# ACTIVITY
Take the entries below and return them unchanged.

..............................

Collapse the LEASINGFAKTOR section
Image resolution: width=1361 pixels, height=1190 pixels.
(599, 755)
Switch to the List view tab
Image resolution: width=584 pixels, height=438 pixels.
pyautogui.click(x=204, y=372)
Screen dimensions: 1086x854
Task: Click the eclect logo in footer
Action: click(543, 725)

..............................

# TASK RESPONSE
Collapse the LEASINGFAKTOR section
Image resolution: width=1361 pixels, height=1190 pixels.
(599, 755)
Switch to the List view tab
Image resolution: width=584 pixels, height=438 pixels.
pyautogui.click(x=204, y=372)
Screen dimensions: 1086x854
Task: Click the eclect logo in footer
Action: click(543, 725)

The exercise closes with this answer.